Text segment
The Audit Committee assists our Board in overseeing the quality and integrity of our accounting, auditing and reporting practices. The Audit Committee’s role includes overseeing the work of the Company’s accounting function and internal control over financial reporting, and the quality and integrity of the Company’s financial reports. The Audit Committee is responsible for the appointment, compensation, retention and oversight of the independent auditor engaged to issue audit reports on our financial statements and internal control over financial reporting. The Audit Committee also monitors and evaluates the Company’s compliance with Section 404 of the Sarbanes-Oxley Act of 2002, including the risk assessment procedures as required.

The Audit Committee, in conjunction with the Board, has primary responsibility for oversight of the Company’s management of risks inherent in its financial reporting and financial controls, the options to mitigate such risks and the Company’s approach to such risks. The Board retains oversight of the broader risks to the Company and its operations.

Supplied material
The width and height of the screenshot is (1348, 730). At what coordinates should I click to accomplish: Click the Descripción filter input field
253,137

...

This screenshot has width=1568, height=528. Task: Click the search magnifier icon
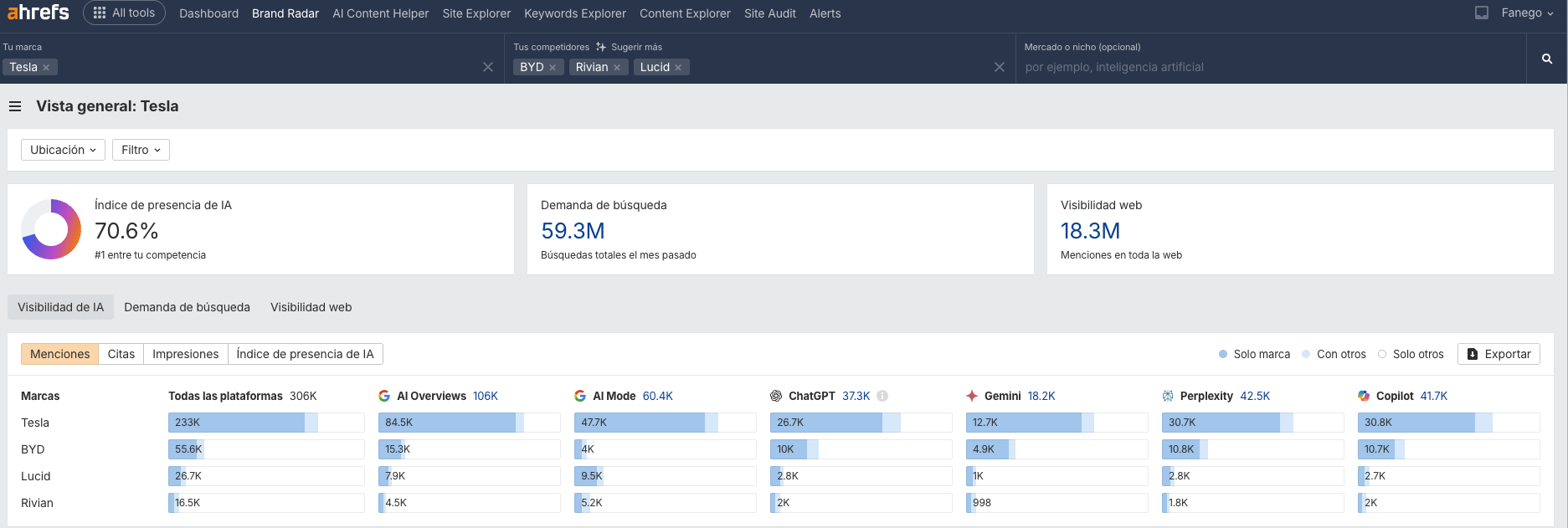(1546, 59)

Written problem 1
From the Audit Committee passage above, quote the portion starting with "The Audit Committee, in" and going on through "and its operations.".
Written problem 2
Translate this sentence from the Audit Committee passage into Spanish: "The Board retains oversight of the broader risks to the Company and its operations."
Written problem 3
Carry on the passage describing the Audit Committee's responsibilities from where it stops.

Exercise response 1
The Audit Committee, in conjunction with the Board, has primary responsibility for oversight of the Company’s management of risks inherent in its financial reporting and financial controls, the options to mitigate such risks and the Company’s approach to such risks. The Board retains oversight of the broader risks to the Company and its operations.

Exercise response 2
El Consejo de Administración conserva la supervisión de los riesgos más amplios para la Compañía y sus operaciones.

Exercise response 3
The Audit Committee operates pursuant to a written charter adopted by the Board, that the Audit Committee reviews annually, and is available at www.alsk.com. The Audit Committee consists of Mr. Ley (Chair), Mr. Hayes, Mr. Pons and Mr. Ross. The Board has determined that all of the members of the Audit Committee are independent directors, as defined by the applicable SEC and Nasdaq rules, and that each of the members has sufficient knowledge in financial and auditing matters to serve on the Audit Committee. In addition, the Board has also determined that Mr. Ley, Mr. Hayes and Mr. Ross qualify as “audit committee financial experts” as defined under the Exchange Act. The Report of the Audit Committee is included in this proxy statement, on page 65.

Compensation and Personnel Committee

The purpose of the Compensation Committee is to discharge the Board’s responsibilities relating to Company compensation plans, policies and procedures including: (i) evaluate and establish director and executive officer compensation and performance requirements; (ii) approve equity and cash incentive programs for all employees of the Company; (iii) oversee succession planning for directors, executive officers and other management, as appropriate; and (iv) produce an annual executive compensation report to be included in the Company’s proxy statement.

The Compensation Committee operates pursuant to a written charter adopted by the Board, that the Compensation Committee reviews annually, and is available at www.alsk.com. The Compensation Committee consists of Mr. Ross (Chair), Mr. Barr, Ms. Brown, and Mr. Karp. The Board has determined that all of the members of the Compensation Committee are independent directors as defined by the applicable SEC and Nasdaq rules. The report of the Compensation Committee is included in this proxy statement, on page 42.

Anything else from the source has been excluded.